The only other person I’d ever seen wearing a pith helmet was Shirley Temple in “Wee Willie Winkie,” an ancient movie I’d watched on tv at my grandma’s house when I visited her, like lightyears ago.  Come to think of it, everyone in the movie wore pith helmets, not just Shirley Temple.  In some parts of the world it’s normal headgear.  But just because it’s normal in India or wherever, why wear it in Rhode Island?  It’s like wearing one of those Yassir Arafat head-cloths if you aren’t Palestinian and just happen to live in Cranston.  I mean, hello?
I put the helmet on my head.
            “Bee, come here,” said my dad, “so I can introduce you.”
            I shuffled forward.  Guy put his arm around me and gave a slight hug.  “This is Barbara,” he said.  “My daughter.”
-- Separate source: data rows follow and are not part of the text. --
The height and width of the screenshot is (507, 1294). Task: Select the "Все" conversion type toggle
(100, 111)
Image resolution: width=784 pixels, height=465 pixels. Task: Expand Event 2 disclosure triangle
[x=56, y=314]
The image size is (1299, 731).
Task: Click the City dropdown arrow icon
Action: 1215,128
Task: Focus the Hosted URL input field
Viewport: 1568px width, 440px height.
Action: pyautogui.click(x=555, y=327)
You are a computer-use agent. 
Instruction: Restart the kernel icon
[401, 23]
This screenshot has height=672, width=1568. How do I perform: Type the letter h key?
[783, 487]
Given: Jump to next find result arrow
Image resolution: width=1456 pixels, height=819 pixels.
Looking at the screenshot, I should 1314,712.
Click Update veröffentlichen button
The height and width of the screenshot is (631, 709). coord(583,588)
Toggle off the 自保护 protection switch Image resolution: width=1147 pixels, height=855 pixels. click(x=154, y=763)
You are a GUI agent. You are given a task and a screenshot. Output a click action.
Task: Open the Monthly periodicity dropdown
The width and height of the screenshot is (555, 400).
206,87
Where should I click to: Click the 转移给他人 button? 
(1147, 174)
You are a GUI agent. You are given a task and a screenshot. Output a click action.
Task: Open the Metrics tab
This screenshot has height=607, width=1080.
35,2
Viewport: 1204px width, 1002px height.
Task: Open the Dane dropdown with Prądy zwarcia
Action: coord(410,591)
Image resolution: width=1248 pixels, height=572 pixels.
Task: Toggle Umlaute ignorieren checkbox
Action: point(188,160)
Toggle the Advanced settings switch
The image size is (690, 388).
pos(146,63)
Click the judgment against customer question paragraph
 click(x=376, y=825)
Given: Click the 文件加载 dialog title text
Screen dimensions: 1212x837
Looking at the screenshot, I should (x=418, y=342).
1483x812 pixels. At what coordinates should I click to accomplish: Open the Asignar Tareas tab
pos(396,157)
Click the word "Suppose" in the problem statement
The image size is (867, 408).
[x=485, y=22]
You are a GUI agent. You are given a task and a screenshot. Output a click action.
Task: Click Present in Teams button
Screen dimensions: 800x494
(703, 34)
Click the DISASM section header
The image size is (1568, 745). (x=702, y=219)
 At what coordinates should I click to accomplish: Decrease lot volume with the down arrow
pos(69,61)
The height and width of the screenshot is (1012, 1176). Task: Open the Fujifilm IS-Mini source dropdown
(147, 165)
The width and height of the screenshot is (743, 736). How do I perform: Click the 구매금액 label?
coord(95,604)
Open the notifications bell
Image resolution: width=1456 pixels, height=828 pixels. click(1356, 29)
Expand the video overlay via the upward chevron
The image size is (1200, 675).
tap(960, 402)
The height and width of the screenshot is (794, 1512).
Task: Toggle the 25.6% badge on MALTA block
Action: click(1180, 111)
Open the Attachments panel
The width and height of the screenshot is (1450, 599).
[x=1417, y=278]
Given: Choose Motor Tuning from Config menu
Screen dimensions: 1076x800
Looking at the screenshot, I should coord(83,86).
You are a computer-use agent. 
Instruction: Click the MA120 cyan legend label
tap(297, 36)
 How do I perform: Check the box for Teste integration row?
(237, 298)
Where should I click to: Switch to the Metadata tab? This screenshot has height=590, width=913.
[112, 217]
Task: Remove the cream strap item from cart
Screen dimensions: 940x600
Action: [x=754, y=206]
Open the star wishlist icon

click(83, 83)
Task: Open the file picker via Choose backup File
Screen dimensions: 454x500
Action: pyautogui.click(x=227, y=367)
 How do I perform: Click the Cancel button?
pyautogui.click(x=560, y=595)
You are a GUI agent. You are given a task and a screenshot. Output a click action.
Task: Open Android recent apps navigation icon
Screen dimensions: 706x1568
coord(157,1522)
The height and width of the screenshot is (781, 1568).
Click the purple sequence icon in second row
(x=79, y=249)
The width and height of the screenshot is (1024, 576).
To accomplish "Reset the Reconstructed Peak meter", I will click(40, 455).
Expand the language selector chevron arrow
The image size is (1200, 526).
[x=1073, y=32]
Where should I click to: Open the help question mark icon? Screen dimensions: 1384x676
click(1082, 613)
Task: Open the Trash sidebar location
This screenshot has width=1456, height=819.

            I took off the helmet.  “Hi,” I mumbled, looking more at the ground than at anyone in particular, because I felt like totally embarrassed with everyone’s eyes on me. Face it, Bee, I told myself, you are a social misfit, and everyone knows it.  They are zooming in with x-ray vision, and see that your underpants are high-waisted and a weird shade of pink because something ran in the wash, and you do not shave your legs because you are strongly opposed to sexist ideas of conventional female beauty.
There were blue flagstones underfoot, and there was a pair of very pointy-toed red stilettos opposite my purple-painted toenails and purple flip-flops.  I looked up, my eyes traveling along the legs that belonged to the shoes, and discovered the red stilettos eventually connected to the rest of Professor Chantal Remercier.  Her short hair and straight bangs were lacquer black, and she wore a red Suzy Wong dress with a mandarin collar and frog closures, like she was a sex worker from one of those Rhode Island “spas” that are always being outed on the local tv news.
            “Allo,” she said.  “We have met before, I believe.”
            “Yes.  How are you?” 
            “I am very well.  And you?”
            “Fine, thank you.” 
            Guy said, “Professor Remercier and her husband return to France next week.”
            “Oh,” I said.  “Are you happy to be going home?”
            “It is always nice to return home,” said Chantal, “but of course it has been a great pleasure to be here, and particularly to work with your father and some other renowned scholars.  But let me introduce you to my ‘usband.” Chantal reached behind her and pulled a blazered elbow towards us. 
Its owner turned around. I ‘d never seen a man who looked like this before, and maybe I won’t ever again, unless for some weird reason I move to Hollywood, or take a job as a nanny to some major celebrity couple. He was Hugh Grant, Matt Damon, and James Bond all rolled into one, and when he smiled his teeth were super white.  His brown, wavy hair was perfectly styled, and his brown eyes were just incredibly expressive.  He was, like, totally super gorgeous, and I could hardly believe he was real.  I suddenly wanted to touch his beautiful skin, and I could feel my palms sweat and itch.  If he talks to me, I thought, I’m going to turn into a babbling idiot.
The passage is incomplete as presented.